M. CHAUSSADE. - Donc pas « la » solution, mais des solutions qui peuvent contribuer à améliorer les choses.


INTERVENANT. - Bonsoir. J'ai écouté avec attention tout ce qui a été dit au cours de la soirée. Malheureusement, l'image que j'en ai   j’ai peut-être tort  , c'est quand même l'impression d'une espèce de symbiose qui est en train de se produire entre d'un côté les chercheurs et d'un autre côté les industriels. Les chercheurs, je les comprends très bien. Leur but est la recherche et la compréhension du monde. J'avoue que je suis assez de leur côté. Mais, malheureusement, ils sont appuyés par les industriels, et cela me gêne déjà beaucoup plus. Le tout est saupoudré d’une espèce de volonté européenne de légiférer sur tout cela.
Cela fait un mélange bizarre où chacun des intervenants, c'est-à-dire les scientifiques d'un côté, les industriels et les politiciens, de l’autre,  auraient tous les trois une espèce d'intérêts convergents dans cette histoire de nanotechnologies.
En fait, moi, il m'apparaît que chacun de ces trois représentants a très  bien développé son point de vue. C'est très intéressant. Mais j'ai le sentiment que le seul qui se pose de vraies questions concernant les nanotechnologies, enfin des questions qui concernent vraiment la vie au quotidien   je ne parle pas des aspects techniques, mais de la vie au quotidien  , c'est M. Bordé, qui selon moi a vraiment posé les bonnes questions et qui, d'une certaine façon, pour rappeler un mot furieusement à la mode en ce moment, a essayé d'apporter une espèce de réponse à ce qu’on pourrait appeler une moralisation des nanotechnologies.
J'avoue que je suis un peu déçu par la réunion de ce soir, car j'aurais espéré qu'il y ait un peu plus de gens comme M. Bordé ce soir. C'était plus une remarque qu'une véritable question. Mais on essaie de nous vendre des tas de choses à venir, dans le domaine médical notamment, dans le domaine informatique.

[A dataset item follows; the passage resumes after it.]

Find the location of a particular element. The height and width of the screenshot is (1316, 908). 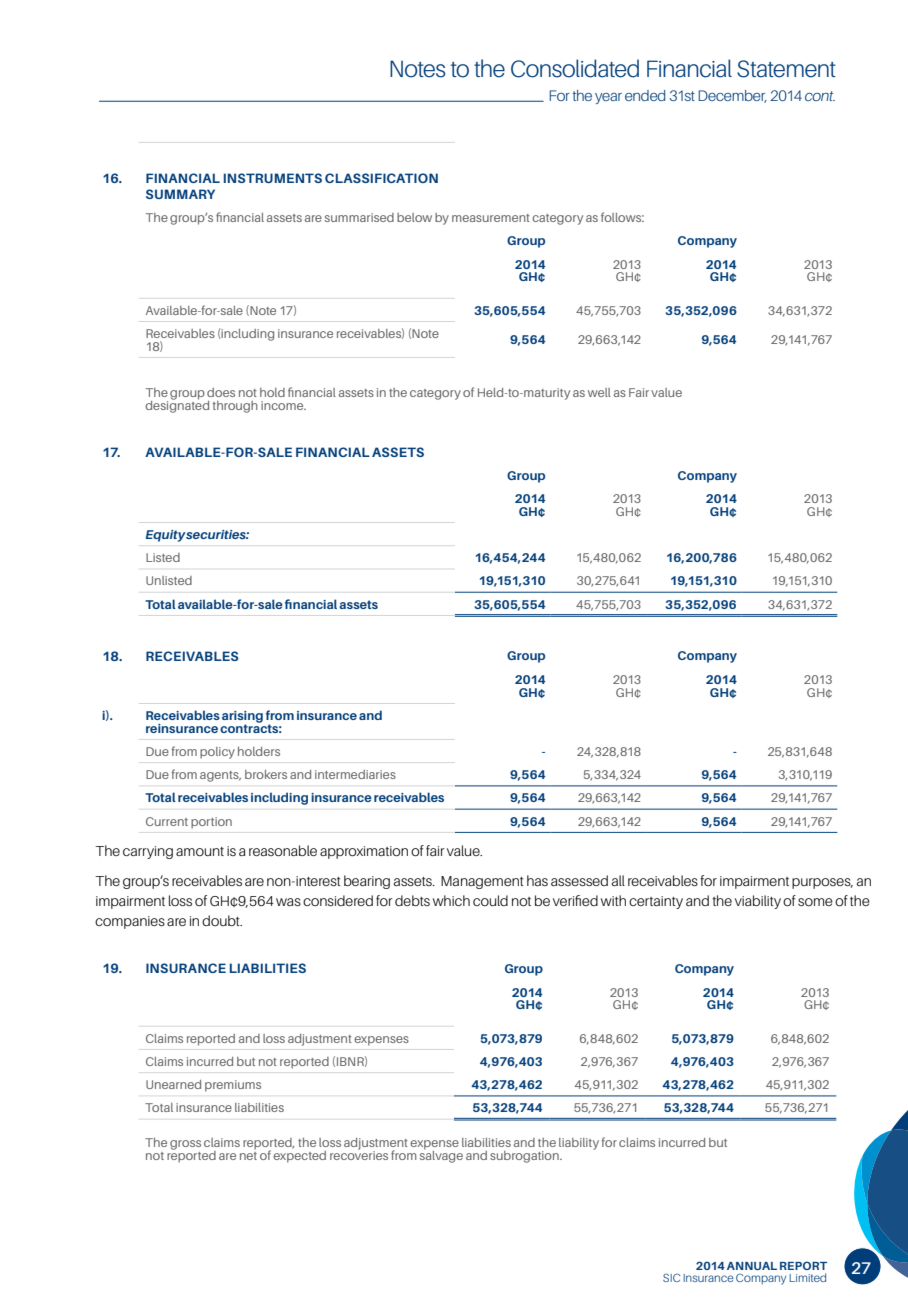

Mais, je suis désolé, le monde ne se résume pas à cela. Quand il y aura des problèmes   parce qu’il y en aura, comme dans toute science  , qui viendra dire : « Je suis responsable de cela » ?  


M. CHAUSSADE. - Merci de cette intervention.


M. GALIAY. - Je voudrais répondre à monsieur, car je trouve que cette observation est très pertinente.